Aquilino Gonell, a former police officer who was nearly crushed to death by the mob that stormed the Capitol on January 6, 2021, still carries shards of glass from the building’s tunnel entrance.

The Iraq War veteran displayed the shards in an interview on MSNBC’s “The ReidOut” on Thursday to remind the public of the day rioters stormed the Capitol, incited by then-President Donald Trump’s lie that the election had been stolen.

But he also hoped that they might be shown to Republican House Speaker Mike Johnson, “because last week he hosted the man who sent the mob to tear down and smash the doors of the Capitol, where I almost died,” Gonell said.

Gonell, a Dominican, had to undergo physical and mental rehabilitation for his injuries. He said Johnson and other Republicans who welcomed Trump are alive today because of his and his colleagues’ actions on Jan. 6, “not because the guy they’re welcoming as heroes did nothing to keep them safe. He did nothing to protect them. For God’s sake, he’s the one who sent them to the Capitol, and here they are hugging him as if nothing happened.”

His injuries forced him to retire in December 2022.

Donald Trump at the National Republican Senatorial Committee on June 13 in Washington.Evan Vucci / AP

Trump visited the Capitol for the first time on June 13 and was greeted with rapturous approval. Even some lawmakers who had condemned him after the deadly violence at the Capitol applauded him. The deaths and attacks on police officers were forgotten history at the Capitol gathering, where some lawmakers threw an early birthday party for Trump with cake.

Gonell said he and the officials he stays in touch with “felt sick” when they saw the senators last week “holding the hand of the same person who sent them running for their lives on January 6.”

“They are in an abusive relationship,” he said.

NBC News has asked Johnson’s office for a response.

Gonell, a naturalized U.S. citizen born in the Dominican Republic, testified in 2021 before the House committee investigating the violent attack on the Capitol. He described the confrontation at the time as a “protracted and desperate struggle.” He said he slipped in the middle and was then attacked and nearly crushed by the Trump supporters. As he found it increasingly difficult to breathe, he thought, “This is how I’m going to die,” he testified.

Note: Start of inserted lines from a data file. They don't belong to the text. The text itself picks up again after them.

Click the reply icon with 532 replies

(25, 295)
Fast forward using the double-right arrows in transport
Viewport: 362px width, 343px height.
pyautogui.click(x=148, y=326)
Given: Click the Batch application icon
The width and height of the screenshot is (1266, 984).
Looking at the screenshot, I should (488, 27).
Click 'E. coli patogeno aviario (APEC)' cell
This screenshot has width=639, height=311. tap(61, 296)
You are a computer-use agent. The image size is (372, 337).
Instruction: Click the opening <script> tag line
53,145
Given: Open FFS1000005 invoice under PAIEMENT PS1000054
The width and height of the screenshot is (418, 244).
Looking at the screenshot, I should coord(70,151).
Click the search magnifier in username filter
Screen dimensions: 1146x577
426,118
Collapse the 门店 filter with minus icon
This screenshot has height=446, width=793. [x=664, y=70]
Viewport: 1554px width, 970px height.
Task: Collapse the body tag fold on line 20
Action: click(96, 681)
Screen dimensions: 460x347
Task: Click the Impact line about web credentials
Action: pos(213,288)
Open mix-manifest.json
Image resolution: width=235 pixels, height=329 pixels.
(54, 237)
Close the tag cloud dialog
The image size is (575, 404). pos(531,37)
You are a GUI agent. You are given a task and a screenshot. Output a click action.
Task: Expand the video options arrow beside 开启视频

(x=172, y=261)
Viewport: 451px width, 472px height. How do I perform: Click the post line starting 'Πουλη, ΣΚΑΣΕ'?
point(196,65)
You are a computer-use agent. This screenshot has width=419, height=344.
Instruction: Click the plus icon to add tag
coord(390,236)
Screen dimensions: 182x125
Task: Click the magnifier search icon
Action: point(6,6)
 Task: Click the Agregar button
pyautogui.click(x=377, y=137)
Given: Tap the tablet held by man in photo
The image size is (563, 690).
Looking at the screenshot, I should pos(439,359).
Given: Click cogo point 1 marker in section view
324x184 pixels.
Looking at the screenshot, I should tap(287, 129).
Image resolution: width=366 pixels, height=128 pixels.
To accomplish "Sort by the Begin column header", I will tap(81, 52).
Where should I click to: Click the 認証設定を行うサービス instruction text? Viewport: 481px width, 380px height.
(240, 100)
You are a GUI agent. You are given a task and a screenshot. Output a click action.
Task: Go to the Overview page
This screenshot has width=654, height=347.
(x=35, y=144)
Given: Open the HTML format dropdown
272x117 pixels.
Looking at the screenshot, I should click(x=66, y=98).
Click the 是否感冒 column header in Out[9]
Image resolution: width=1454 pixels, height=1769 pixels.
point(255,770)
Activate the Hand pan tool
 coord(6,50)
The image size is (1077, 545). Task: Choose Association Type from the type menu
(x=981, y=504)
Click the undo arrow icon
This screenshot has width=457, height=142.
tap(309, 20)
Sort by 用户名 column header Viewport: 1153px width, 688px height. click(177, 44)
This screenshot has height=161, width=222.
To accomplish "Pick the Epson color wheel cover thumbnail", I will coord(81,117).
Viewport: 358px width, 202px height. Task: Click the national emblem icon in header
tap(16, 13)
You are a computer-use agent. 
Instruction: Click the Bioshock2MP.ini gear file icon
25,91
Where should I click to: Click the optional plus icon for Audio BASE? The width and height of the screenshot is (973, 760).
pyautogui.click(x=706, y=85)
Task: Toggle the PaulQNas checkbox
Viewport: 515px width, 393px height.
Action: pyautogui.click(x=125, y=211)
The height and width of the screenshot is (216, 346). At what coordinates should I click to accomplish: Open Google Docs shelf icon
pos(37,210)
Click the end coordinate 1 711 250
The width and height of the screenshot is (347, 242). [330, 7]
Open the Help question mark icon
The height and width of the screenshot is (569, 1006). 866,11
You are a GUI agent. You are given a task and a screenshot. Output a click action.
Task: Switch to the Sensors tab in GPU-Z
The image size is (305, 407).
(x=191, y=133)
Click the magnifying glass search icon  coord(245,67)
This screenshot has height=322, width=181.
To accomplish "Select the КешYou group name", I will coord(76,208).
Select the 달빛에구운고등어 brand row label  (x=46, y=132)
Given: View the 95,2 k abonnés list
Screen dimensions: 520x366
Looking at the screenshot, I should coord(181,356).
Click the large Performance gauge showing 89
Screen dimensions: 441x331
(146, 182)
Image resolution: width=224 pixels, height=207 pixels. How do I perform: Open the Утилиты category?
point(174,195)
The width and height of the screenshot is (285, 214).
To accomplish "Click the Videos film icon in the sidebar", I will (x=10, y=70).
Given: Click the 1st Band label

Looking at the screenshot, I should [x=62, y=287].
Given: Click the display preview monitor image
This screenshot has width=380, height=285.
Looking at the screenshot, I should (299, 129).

Former Capitol Police Sergeant Aquilino Gonell at the Democratic National Committee headquarters in Washington on April 1. Susan Walsh / AP File

In his memoir, American Shield: The Immigrant Sergeant Who Defended Democracy, Gonell writes about how the attack on the Capitol tested him, and he compares the actions of January 6 to his loyalty to this country and his foundations as an immigrant.

He writes with admiration about the United States and how he rose from poverty to become the first in his family to graduate from college, serve his adopted country and rise to the rank of sergeant in the Capitol Police. But he also devotes the second part of his book to the attack on January 6, taking readers on a journey through the horrific moments and telling how the situation escalated when Trump expressed his support for the rioters on Twitter.

At the top of his feed on X (formerly Twitter), Gonell pinned photos documenting the attack on him.

In the MSNBC interview, he noted that he was deployed to Iraq in 2004 and, as he said, fought for democracy there.

“Here we are 20 years later in the United States and the party that sent me to Iraq is supporting someone who wants to be a dictator,” Gonell said. “That should be noticed and feared because nothing good will come of it.”